Jasad renik yang berupa bekteri itu ditemukan di Danau Vida. Danau tersebut termsuk danau yang unik, dimana energi yang ada mungkin hanya berasal dari reaksi kimia saja. Danau Vida tertutup lapisan es selama 3000 tahun sehingga tak memungkinkan adanya fotosintesis.

Bakteri yang terdapat di Danau Vida. Jenis bakteri belum diidentifikasi.
Hasil riset yang dipublikasikan di Proceedings of the National Academy of Science minggu ini mengungkap, ada delapan golongan bakteri yang hidup di lingkungan Danau Vida. Hal ini menjadi petunjuk bahwa lingkungan danau cukup kompleks.
Kondisi abiotik Danau Vida sangat ekstrem.
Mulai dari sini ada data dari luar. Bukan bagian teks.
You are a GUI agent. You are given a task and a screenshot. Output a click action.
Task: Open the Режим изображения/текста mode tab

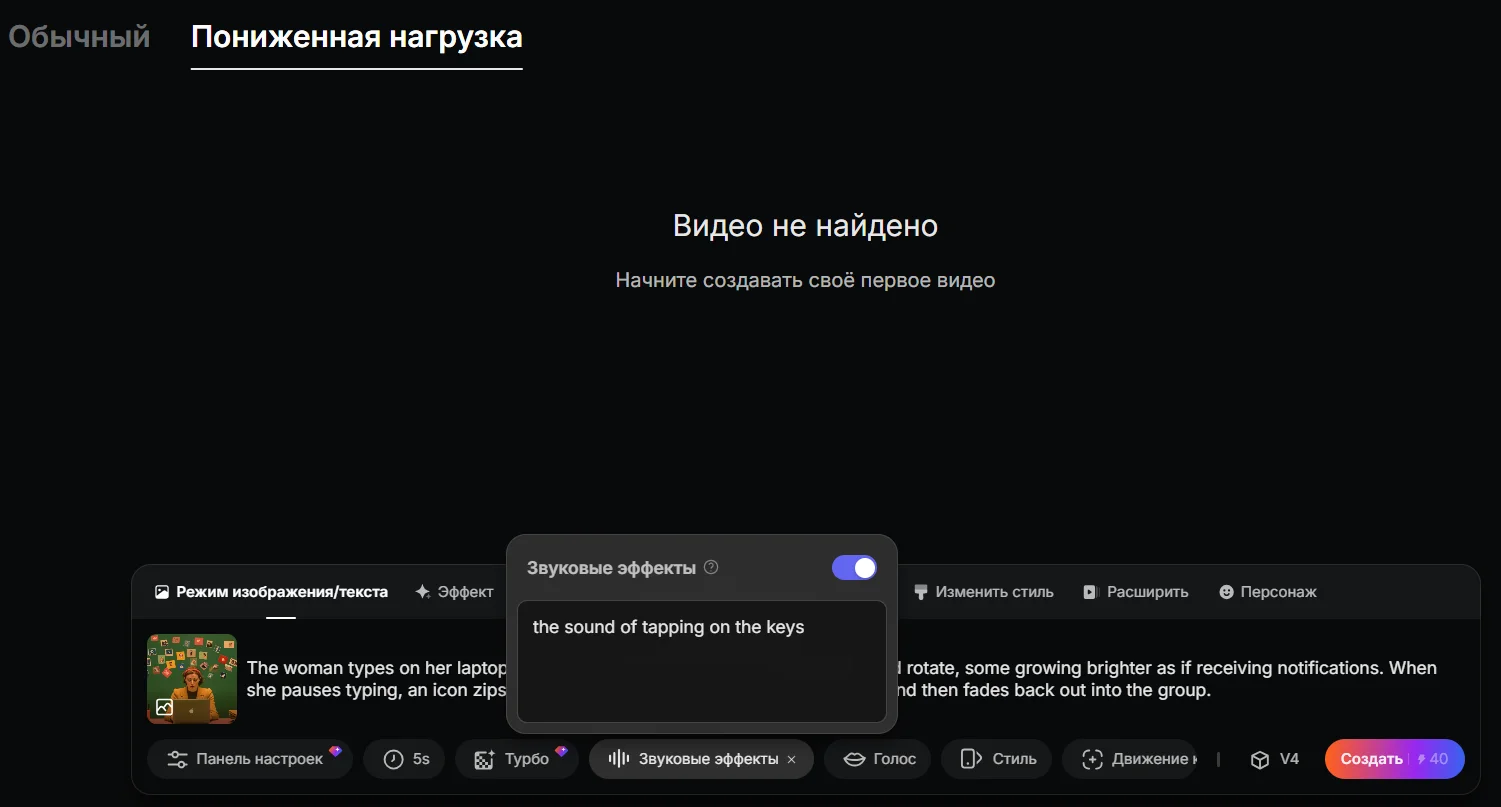point(271,592)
Christian Fritsen, ilmuwan dari Desert Research Institute di Nevada yang terlibat riset mengatakan, kadar garam di danau ini 6 kali lebih tinggi dari lautan biasa, suhunya mencapai -13 derajat Celsius dan memiliki kadar nitrogen oksida tertinggi dibandingkan seluruh perairan di muka Bumi.
"Bakteri ini bisa membantu kita mengetahui asal usul kehidupan di Bumi dan juga mengajari kita tentang pencarian kehidupan di tempat lain," ungkap Peter Doran, ilmuwan dari University of Chicago yang memimpin riset ini, seperti dikutip Reuters, Rabu (28/11/2012).
Kondisi di Danau Vida diduga juga terdapat di Mars dan planet lain. Dan kesimpulan dari penemuan ini memungkinkan ilmuwan mengembangkan kerangka baru untuk mengetahui lingkungan yang mendukung kehidupan. Boleh jadi, "alien" nanti benar-benar ditemukan.